Selon l’article 312-1 du Code pénal, l’extorsion est le fait d’obtenir « par violence, menace de violences ou contrainte soit une signature, un engagement ou une renonciation, soit la révélation d’un secret, soit la remise de fonds, de valeurs ou d’un bien quelconque »[1]. Elle est punie de sept ans d’emprisonnement et de 100 000 euros d’amende. Par exemple, constitue une telle extorsion le fait d’user de la contrainte pour se faire remettre des fonds, fût-ce à titre de prêt[2].
Cependant, si ce délit a déjà été retenu pour des détournements d’instruments de paiement commis au détriment de clients de banque[3], il est beaucoup plus rare que ce soit un établissement de crédit qui soit victime de l’infraction[4].

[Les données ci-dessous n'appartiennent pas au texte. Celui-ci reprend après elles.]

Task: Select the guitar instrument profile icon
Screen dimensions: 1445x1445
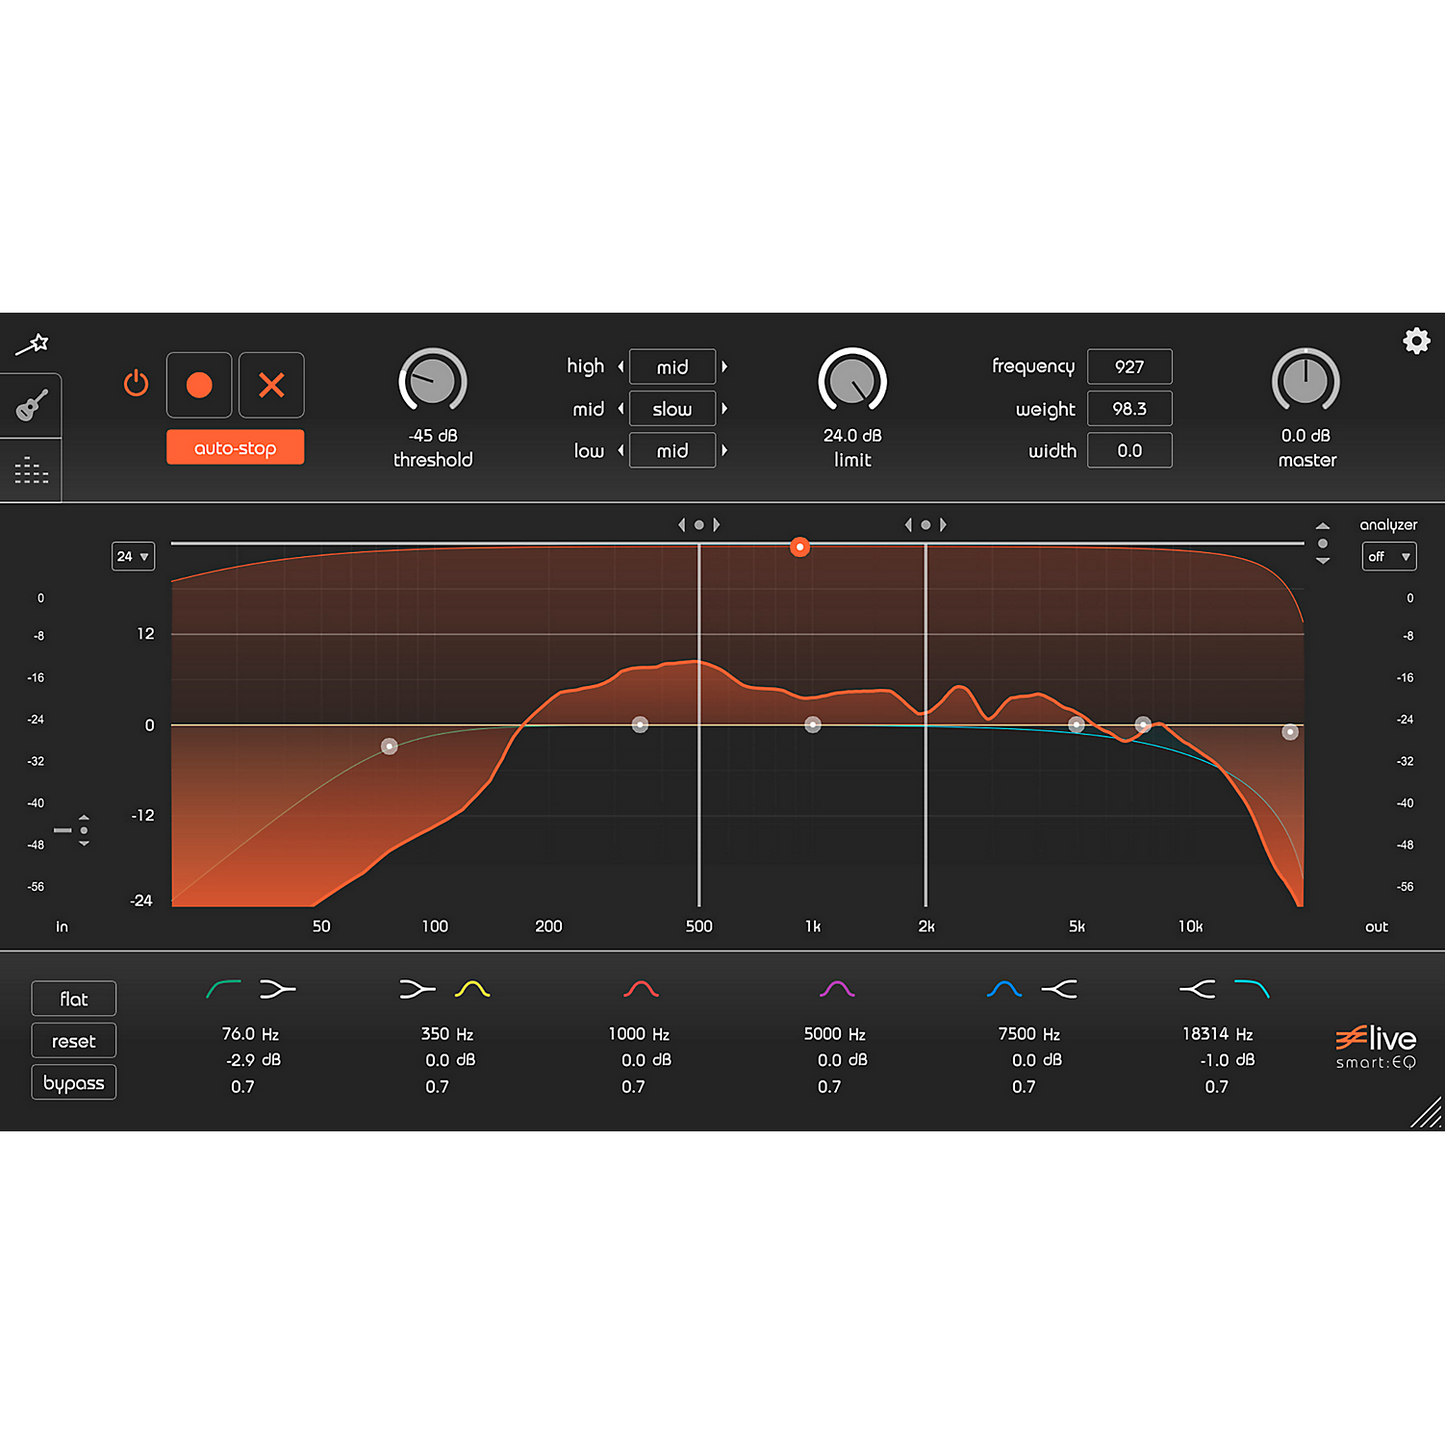Action: 30,404
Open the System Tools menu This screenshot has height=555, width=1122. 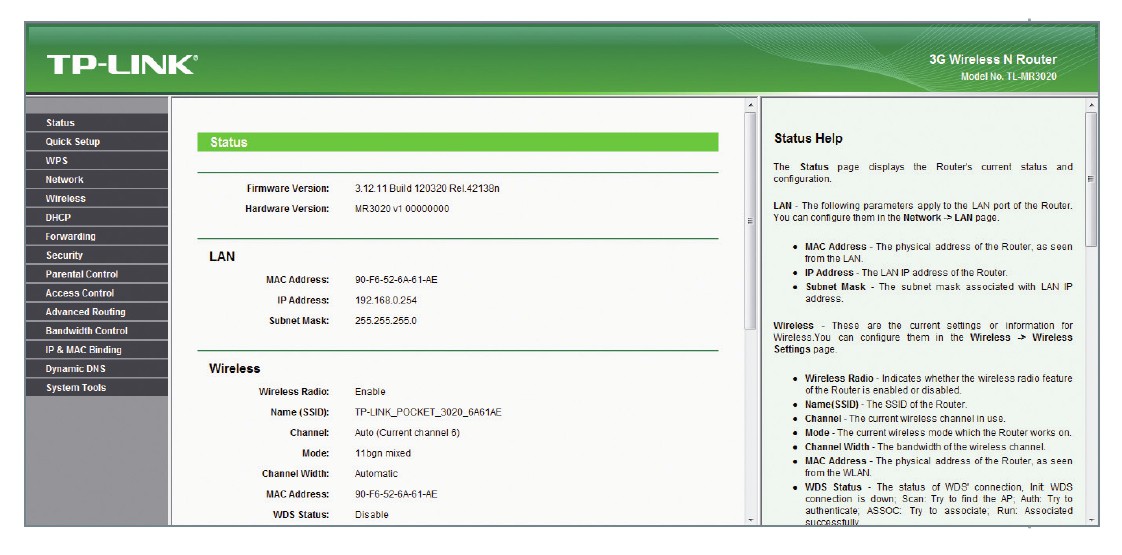pyautogui.click(x=76, y=388)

Une décision récente attire par conséquent l’attention. En l’espèce, la société Q. et la société T., l’une de ses filiales, représentées par M. Q., avaient eu recours à des financements bancaires à court terme dans le cadre de contrats d’affacturage mis en place par la banque D. Les sociétés en question avaient connu, par la suite, des difficultés financières.
Or, plusieurs informations avaient été ouvertes contre M. Q. Au final, la chambre de l’instruction de la cour d’appel d’Amiens avait renvoyé l’intéressé devant le tribunal correctionnel sous la prévention d’escroquerie. La banque avait alors formé un pourvoi en cassation par l’intermédiaire duquel elle invoquait plusieurs moyens.
Elle reprochait notamment à la chambre de l’instruction d’avoir dit qu’il ne résultait pas à l’encontre de M. Q. des charges suffisantes d’avoir commis le délit de tentative d’extorsion de fonds en bande organisée au préjudice de la banque, partie civile.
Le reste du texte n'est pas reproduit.